17.05.2017

Attraktiver Auslandsmarkt Schweiz

IHK informiert zu den Chancen für Thüringer Unternehmen
Die benachbarte Schweiz gehört zu den weltweit führenden Industrienationen und zu den TOP 15 der wichtigsten Handelspartner des Freistaats. Eine hohe Kaufkraft, die Energiewende und Investitionen in die Straßeninfrastruktur eröffnen Thüringer Exporteuren gute Chancen. Alle notwendigen Informationen erhalten Unternehmer am morgigen Mittwoch (17. Mai) in der Industrie- und Handelskammer (IHK) Erfurt.
„Thüringer Ausfuhren im Wert von knapp 447 Millionen Euro gingen 2016 in die Schweiz, darunter vor allem Kunststoffprodukte, Eisen-, Blech- und Metallwaren, medizinische Geräte und optische Vorrichtungen“, berichtet Professor Gerald Grusser, Hauptgeschäftsführer der IHK Erfurt. Insgesamt würden aktuell 720 Thüringer Unternehmen regelmäßige Handelsbeziehungen zum Nachbarstaat unterhalten.
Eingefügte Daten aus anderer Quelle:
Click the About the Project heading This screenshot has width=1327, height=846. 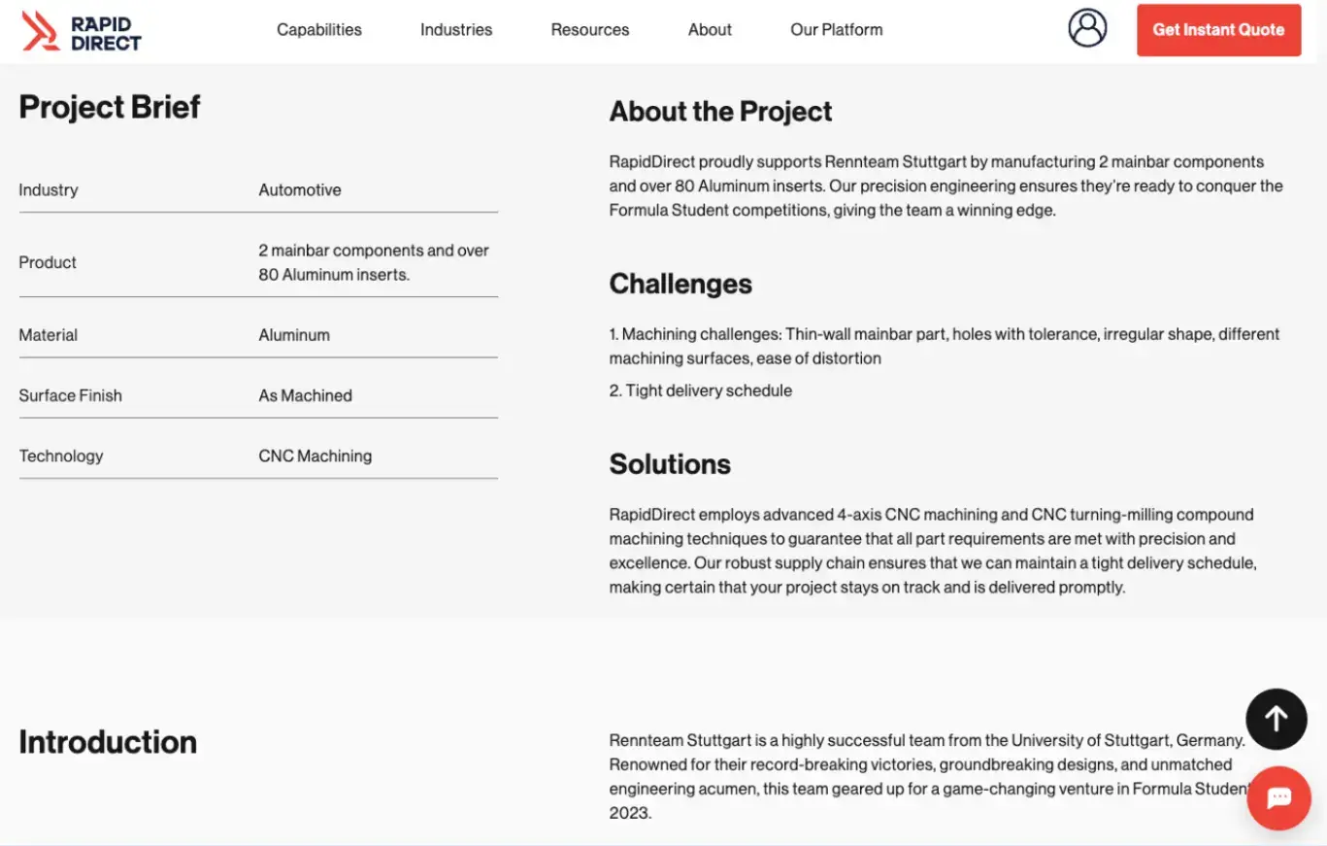coord(720,112)
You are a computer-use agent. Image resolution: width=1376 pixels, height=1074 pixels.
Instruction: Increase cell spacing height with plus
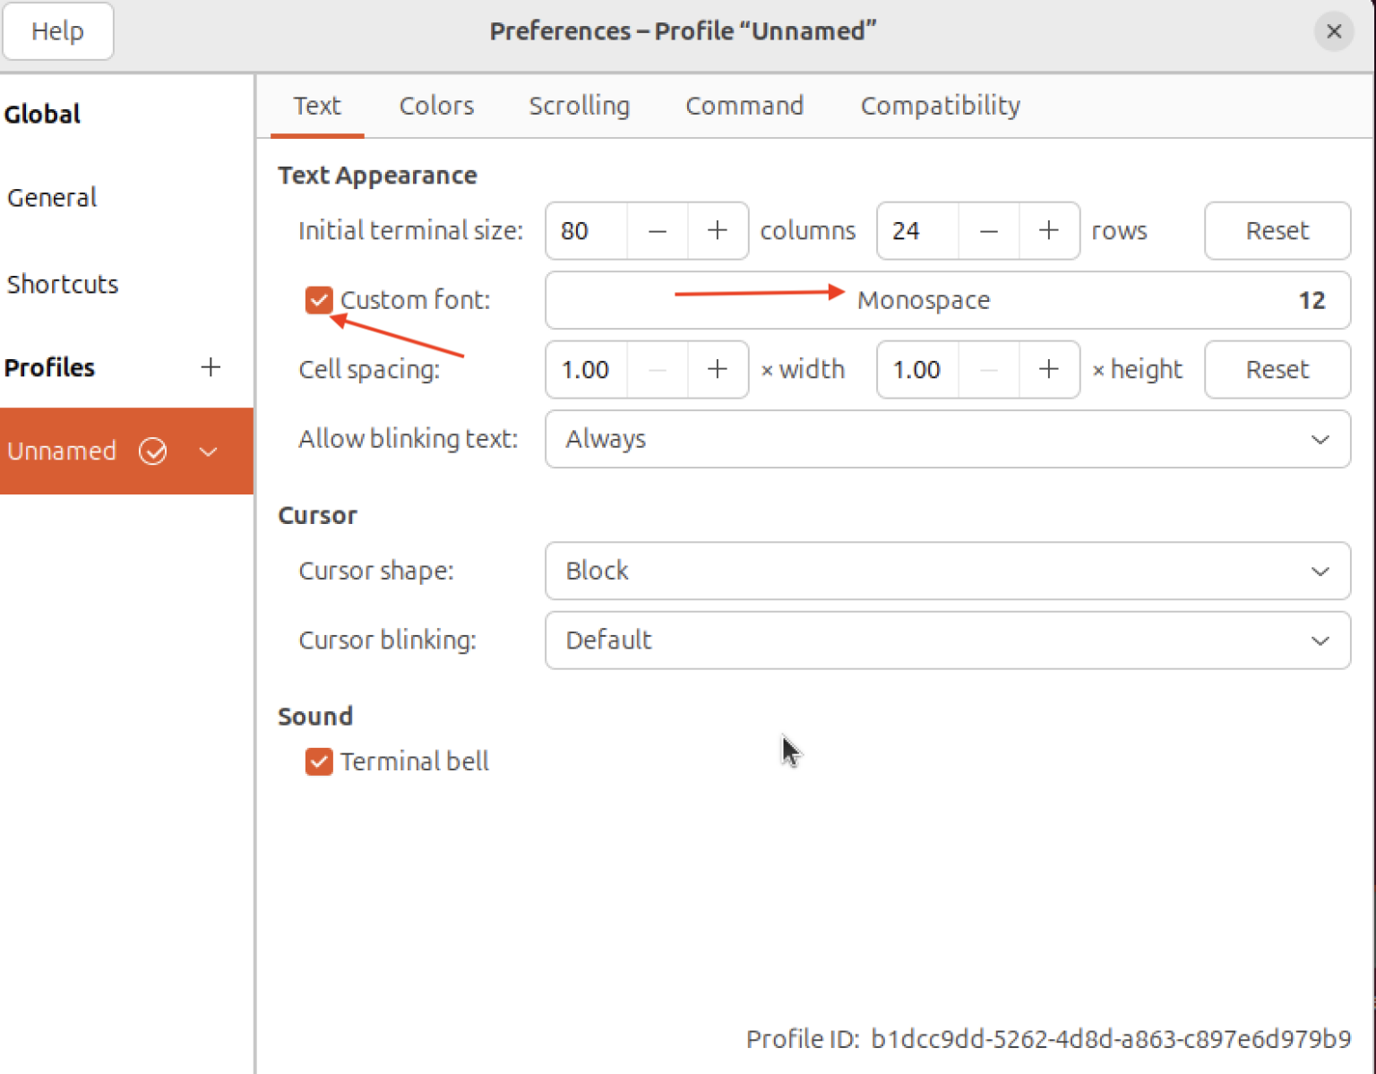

Im Jahr 2016 stammten 28 Prozent der Schweizer Importe aus Deutschland, bei den Maschinenimporten sogar 40 Prozent, die Nachfrage sei weiterhin hoch. Zwar erschwerten die Wechselkursschwankungen und die Wechselkurspolitik des Landes sowohl Importeuren als auch Exporteuren die Planung. Allerdings gingen die für Investoren eher belastenden Standortfaktoren wie hohe Löhne, Mieten, Grundstückspreise und Lebenshaltungskosten gleichzeitig mit hoher Kaufkraft der Bevölkerung einher, was vielen deutschen Exporteuren Chancen eröffne.
„Potential bietet in den nächsten Jahren die Energiewende in der Schweiz mit Förderungen vor allem in Energieeffizienzmaßnahmen im Gebäudebau, in den Neubau oder Ausbau von Wasserkraftanlagen sowie Photovoltaik und Windenergie“, so der IHK-Chef. Auch hätten die Schweizer Radfahrbegeisterten ihre Vorliebe für hochwertige Räder mit Elektroantrieb entdeckt. Wichtig für exportierende Unternehmen wären die Veränderungen, die das revidierte Schweizer Mehrwertsteuergesetz voraussichtlich ab 1. Januar nächsten Jahres in Kraft setze, um Wettbewerbsnachteile inländischer Betriebe gegenüber ihren ausländischen Konkurrenten zu beseitigen.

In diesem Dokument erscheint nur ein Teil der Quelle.